Emo was a shortform for "emotional hardcore" back in the 80's - bands like Rites of Spring and Husker Du. Since then it has come to mean all sorts of things - but zao's picture pretty much sums it up these days. Think AFI and Fall Out Boy.


----------



## zoomed (Nov 10, 2006)

i think part of the hatred towards the emo kids stems from the notion that it labels the "sell out" and for the fact that it goes against everthing that punk stands for.

but really nobody should be givin you shit about being emo cuz then they'd be the emo kid they hate. lol... and plus like everyone else who already posted...just don't care about people with too much time on their hands.


----------



## The Nazz Are Blue (May 12, 2006)

Milkman said:


> ...the EMO kids are spending time with the girls.

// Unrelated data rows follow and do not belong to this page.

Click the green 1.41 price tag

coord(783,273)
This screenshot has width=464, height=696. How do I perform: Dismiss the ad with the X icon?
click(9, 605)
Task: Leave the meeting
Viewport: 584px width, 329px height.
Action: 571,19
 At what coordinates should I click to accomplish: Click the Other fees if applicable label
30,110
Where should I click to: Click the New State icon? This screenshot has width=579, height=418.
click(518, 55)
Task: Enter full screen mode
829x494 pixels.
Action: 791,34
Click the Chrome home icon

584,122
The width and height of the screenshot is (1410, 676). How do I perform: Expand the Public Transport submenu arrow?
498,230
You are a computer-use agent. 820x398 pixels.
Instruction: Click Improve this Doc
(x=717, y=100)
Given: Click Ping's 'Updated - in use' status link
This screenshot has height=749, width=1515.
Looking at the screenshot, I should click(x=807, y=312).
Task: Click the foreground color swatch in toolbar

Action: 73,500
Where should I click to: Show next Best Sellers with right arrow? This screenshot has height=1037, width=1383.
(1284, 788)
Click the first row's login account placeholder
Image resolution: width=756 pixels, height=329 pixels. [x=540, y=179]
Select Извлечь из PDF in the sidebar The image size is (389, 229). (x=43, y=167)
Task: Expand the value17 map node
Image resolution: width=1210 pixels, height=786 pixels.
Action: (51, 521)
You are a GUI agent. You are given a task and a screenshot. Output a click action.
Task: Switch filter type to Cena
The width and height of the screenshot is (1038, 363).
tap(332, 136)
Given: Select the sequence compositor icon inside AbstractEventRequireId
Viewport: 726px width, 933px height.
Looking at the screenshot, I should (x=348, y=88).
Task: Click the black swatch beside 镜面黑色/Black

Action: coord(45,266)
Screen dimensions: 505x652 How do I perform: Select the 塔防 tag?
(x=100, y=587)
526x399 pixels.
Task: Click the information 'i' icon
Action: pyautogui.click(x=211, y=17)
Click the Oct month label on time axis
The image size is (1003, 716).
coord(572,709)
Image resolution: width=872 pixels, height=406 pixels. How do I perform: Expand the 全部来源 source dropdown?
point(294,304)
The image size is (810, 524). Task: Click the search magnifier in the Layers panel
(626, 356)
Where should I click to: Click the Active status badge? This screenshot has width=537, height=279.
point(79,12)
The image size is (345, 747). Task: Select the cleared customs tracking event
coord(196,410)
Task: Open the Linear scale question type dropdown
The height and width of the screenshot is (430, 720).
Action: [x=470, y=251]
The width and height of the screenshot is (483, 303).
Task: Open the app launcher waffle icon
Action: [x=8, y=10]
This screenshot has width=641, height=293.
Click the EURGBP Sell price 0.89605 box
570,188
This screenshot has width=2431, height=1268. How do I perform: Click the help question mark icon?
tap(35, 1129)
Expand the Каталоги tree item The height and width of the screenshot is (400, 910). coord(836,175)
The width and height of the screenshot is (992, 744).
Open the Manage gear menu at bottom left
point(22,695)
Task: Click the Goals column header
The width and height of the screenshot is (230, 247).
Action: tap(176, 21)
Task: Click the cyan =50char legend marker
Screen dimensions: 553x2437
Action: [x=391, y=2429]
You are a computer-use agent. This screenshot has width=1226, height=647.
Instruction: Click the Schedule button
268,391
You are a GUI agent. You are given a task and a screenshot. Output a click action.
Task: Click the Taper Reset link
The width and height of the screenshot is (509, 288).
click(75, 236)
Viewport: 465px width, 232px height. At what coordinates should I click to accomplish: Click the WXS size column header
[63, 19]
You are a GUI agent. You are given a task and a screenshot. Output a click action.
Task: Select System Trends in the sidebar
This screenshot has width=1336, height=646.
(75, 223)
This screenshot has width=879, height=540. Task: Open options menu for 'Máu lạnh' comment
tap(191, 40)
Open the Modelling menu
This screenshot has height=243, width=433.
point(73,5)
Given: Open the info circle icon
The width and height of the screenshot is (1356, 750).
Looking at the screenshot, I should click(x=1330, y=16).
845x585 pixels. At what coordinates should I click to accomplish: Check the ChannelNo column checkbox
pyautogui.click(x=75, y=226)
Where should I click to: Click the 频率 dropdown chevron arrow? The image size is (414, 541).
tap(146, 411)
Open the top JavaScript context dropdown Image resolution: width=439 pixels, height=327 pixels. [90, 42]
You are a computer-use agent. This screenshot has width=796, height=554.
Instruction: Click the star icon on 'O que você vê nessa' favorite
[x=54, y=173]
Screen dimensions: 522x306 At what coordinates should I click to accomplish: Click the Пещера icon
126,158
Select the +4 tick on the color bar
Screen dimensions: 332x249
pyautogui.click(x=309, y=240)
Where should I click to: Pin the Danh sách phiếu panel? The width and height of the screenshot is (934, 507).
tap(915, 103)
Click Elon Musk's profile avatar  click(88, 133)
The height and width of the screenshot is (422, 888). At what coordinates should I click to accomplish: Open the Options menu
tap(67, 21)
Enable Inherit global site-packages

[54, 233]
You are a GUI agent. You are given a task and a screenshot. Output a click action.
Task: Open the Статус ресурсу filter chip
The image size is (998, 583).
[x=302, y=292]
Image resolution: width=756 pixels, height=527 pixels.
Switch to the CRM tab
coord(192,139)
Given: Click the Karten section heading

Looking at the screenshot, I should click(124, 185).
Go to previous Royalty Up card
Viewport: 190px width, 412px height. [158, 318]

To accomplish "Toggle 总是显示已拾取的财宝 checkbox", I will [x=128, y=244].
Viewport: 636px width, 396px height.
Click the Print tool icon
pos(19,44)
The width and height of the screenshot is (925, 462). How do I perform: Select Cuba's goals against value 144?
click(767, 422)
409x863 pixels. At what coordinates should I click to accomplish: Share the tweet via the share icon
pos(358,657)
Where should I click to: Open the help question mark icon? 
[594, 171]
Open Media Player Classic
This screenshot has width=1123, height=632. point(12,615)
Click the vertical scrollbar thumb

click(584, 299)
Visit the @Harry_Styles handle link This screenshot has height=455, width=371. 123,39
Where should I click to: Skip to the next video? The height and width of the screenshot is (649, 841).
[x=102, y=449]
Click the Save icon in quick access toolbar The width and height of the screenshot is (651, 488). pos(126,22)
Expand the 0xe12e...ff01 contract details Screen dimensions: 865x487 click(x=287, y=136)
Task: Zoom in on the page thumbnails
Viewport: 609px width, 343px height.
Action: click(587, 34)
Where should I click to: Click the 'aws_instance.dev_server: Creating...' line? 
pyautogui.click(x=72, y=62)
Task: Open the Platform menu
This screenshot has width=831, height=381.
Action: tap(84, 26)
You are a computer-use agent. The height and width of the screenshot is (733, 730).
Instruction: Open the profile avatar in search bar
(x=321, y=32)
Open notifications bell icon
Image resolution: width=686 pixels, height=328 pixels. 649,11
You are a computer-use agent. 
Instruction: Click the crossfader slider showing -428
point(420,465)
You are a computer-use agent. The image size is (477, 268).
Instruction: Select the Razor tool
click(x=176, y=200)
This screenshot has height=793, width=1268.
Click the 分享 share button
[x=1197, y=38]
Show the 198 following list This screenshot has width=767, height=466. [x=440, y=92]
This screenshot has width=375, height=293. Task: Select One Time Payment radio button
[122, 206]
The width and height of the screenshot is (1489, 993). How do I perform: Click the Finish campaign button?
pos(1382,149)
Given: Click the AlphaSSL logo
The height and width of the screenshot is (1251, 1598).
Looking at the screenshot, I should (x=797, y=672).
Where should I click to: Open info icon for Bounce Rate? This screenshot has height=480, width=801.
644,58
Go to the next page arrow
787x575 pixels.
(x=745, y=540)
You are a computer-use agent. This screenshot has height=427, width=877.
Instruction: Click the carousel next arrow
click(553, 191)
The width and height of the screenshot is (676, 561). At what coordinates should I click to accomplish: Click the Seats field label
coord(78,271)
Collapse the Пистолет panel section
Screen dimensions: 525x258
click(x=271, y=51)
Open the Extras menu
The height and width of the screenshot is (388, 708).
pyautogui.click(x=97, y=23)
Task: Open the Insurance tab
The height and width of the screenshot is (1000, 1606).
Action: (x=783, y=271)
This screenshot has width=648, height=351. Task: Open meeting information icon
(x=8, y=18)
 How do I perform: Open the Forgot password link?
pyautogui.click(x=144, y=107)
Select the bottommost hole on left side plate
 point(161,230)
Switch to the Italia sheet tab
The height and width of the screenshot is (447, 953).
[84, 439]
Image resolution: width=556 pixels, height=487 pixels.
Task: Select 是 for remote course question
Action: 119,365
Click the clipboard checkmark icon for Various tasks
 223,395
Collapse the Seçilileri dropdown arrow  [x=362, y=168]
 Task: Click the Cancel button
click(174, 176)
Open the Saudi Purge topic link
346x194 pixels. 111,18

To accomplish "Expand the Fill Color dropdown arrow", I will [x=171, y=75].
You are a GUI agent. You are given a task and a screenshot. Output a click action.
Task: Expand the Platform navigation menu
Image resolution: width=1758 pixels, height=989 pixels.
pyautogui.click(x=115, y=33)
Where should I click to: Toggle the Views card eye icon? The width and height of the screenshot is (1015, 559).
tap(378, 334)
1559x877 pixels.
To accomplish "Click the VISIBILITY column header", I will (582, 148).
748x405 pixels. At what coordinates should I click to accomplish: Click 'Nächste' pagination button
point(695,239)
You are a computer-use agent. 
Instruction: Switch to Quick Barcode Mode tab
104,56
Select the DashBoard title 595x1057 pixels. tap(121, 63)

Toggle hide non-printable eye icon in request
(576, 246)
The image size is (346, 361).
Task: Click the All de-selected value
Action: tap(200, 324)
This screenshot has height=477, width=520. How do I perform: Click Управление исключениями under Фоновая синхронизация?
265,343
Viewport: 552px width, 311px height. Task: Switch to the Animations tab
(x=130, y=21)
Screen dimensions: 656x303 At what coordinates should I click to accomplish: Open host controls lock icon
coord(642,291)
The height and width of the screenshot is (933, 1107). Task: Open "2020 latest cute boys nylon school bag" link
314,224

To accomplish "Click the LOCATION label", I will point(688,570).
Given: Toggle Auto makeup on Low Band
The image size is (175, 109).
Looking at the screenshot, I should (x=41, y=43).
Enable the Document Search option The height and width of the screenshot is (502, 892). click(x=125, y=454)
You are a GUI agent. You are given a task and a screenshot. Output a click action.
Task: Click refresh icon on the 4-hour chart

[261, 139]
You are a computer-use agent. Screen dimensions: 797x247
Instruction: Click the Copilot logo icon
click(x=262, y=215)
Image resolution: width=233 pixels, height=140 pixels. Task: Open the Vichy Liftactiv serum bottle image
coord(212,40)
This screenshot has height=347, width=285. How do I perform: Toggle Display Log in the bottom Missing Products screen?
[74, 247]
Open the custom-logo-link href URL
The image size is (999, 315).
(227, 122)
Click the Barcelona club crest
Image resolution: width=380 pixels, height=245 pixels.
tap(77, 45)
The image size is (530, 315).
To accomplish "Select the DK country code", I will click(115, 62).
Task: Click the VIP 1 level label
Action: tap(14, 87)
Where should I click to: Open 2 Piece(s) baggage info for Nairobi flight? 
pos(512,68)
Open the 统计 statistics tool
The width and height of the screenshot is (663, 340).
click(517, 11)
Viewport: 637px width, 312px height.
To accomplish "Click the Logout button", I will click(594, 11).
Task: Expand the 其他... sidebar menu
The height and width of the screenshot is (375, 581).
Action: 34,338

should read: the EMO kids are spending time with the EMO girls.
The outside world doesn't seem to be missing out on anything :tongue:


----------



## nine (Apr 23, 2006)

> christians bands ruin there chance to be good by there own ignorance
> 
> faith alone wont sustain you anymore


I wouldn't take that grammar trainwreck's opinion too seriously. :wave:


----------



## Jeff Flowerday (Jan 23, 2006)

http://www.youtube.com/watch?v=JMvMzQ4Vu-8


----------